* Requirements
Copy out the following data line for line, with no changes.

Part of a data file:
***
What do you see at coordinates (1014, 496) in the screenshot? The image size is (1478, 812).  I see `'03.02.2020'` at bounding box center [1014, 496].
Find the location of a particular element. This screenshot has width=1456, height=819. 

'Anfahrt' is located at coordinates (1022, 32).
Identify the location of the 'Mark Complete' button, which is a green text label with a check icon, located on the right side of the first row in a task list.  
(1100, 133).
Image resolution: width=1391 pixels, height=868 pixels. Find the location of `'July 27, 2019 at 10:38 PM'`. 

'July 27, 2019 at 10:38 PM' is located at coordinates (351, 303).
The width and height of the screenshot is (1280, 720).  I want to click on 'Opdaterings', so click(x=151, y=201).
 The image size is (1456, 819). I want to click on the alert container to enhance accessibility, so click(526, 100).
***
* Problem solution
What do you see at coordinates (1014, 496) in the screenshot? The image size is (1478, 812).  I see `'03.02.2020'` at bounding box center [1014, 496].
Find the location of a particular element. This screenshot has width=1456, height=819. 

'Anfahrt' is located at coordinates (1022, 32).
Identify the location of the 'Mark Complete' button, which is a green text label with a check icon, located on the right side of the first row in a task list.  
(1100, 133).
Image resolution: width=1391 pixels, height=868 pixels. Find the location of `'July 27, 2019 at 10:38 PM'`. 

'July 27, 2019 at 10:38 PM' is located at coordinates (351, 303).
The width and height of the screenshot is (1280, 720).  I want to click on 'Opdaterings', so click(x=151, y=201).
 The image size is (1456, 819). I want to click on the alert container to enhance accessibility, so click(526, 100).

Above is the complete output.